Maxim Gorky wrote to Chekhov after the publication of "Lady with Lapdog" to describe his short stories as, "exquisite cut-glass bottles with all the different scents of life in them." Clive Sinclair may not give us all the different scents in his The Lady with the Laptop but he confidently provides more than enough to justify his staggering chutzpah in reminding readers of Chekhov with the title of his new collection of stories.

Chekhov actually gets short shrift in the title story. First he is compared unfavourably to the Egyptian Nobel prize winner Naguib Mahfouz and then mistaken for "that silly character in Star Trek". This sort of double whammy - erudition followed by a savvy populism - is refreshingly typical of Sinclair.

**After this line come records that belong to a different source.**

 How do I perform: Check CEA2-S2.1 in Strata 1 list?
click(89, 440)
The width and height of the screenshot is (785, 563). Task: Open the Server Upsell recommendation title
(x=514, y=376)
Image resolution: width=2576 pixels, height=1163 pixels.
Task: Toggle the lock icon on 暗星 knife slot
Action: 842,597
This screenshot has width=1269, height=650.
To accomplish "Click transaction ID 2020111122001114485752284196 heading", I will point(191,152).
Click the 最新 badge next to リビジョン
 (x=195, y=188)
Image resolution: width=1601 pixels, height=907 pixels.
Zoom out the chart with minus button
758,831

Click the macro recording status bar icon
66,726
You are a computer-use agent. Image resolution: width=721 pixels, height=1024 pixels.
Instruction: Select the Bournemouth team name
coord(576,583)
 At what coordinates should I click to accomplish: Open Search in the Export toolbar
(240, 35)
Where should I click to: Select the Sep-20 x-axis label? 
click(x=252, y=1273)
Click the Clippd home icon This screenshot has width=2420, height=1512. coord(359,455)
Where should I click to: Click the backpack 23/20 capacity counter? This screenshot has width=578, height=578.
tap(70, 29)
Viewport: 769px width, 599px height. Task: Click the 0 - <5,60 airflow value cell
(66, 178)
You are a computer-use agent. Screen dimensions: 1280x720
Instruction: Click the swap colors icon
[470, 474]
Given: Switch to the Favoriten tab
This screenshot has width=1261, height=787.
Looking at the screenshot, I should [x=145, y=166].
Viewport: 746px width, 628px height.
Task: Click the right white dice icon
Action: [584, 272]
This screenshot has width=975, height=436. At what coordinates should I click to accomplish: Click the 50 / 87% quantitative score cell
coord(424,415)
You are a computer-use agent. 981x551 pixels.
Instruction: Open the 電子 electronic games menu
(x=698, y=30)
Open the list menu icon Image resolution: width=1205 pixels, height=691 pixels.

On one page in this collection, a statement of Jehovah's status as an "invisible abstraction" actually shares space with a description of a woman exposing her bra while drinking a gin and Um Bongo.

"The Lady with the Laptop" is set around the Women's World Population Conference in Egypt where a misogynistic, small-time playwright (his most successful work was about a vacuum cleaner, Mourning Becomes Electrolux, because Cairo, like the Yalta of Chekhov's story, is very dusty) is assigned to look after an Israeli delegate. His view of his country, and his place in it, is very different to that of the woman he escorts as he silently observes that "these peasants may not own a bean and be blessed with the intellects of donkeys, but they have loyal women. My wife serve me lunch? I'm lucky if she throws it at me."

The story takes in the intervention of Islamic terrorists, memories of a woman who died of cancer and, being Sinclair, a quest for Jane Fonda's autograph. It ends in a neatly ironic flourish that is both touching and clever.

A secondary character from the title story crops up again in "Smart Alecks'', a tale of two, very different, cousins chatting over the strange way things turn out in a prison visiting room. Noah, whose wife recently died of cancer, has come back from a trip to Egypt where his young daughter was injured by Islamic terrorists. He visits Nathan, whose attempts to deny his Mill Hill kosher butcher background have lead him to an unsuccessful raid on the Kensington Safe Deposit Company. Noah berates himself for using the death of his wife as a seduction technique - the gin and Um Bongo woman is his daughter's teacher. Nathan faces the fact that an unreliable partner-in-crime's father was also a butcher; a Lebanese warlord who enthusiastically massacred Palestinian refugees in Beirut under the blind eye of the Israeli army.

In the final long story the Israeli/ Lebanese war is again obliquely represented. "The Iceman Cometh" is set in Ashkenazia, a country waging a terrible war against its neighbours Ishmalyia. As the nation becomes more uneasy about the justice of the war, so each Ashkenazi atrocity that's committed reverberates around the region before impacting, with a Biblical sense of retribution, on their own civilian populace.

The three shorter pieces in the book are equally enjoyable, informed by Sinclair's habitual lively handing and concerned with the same underlying themes. The complex issues of fertility and of race are explored, from the provenance of the traditional English Christmas dinner to the purity of the gene pool.

Jewishness and Zionism are thoughtfully probed and the notion of the appropriateness of motivation is slyly subverted. Sinclair matches his brisk and original intelligence with an abundant yet sharply controlled prose that makes The Lady with the Laptop a hugely enjoyable and stimulating collection.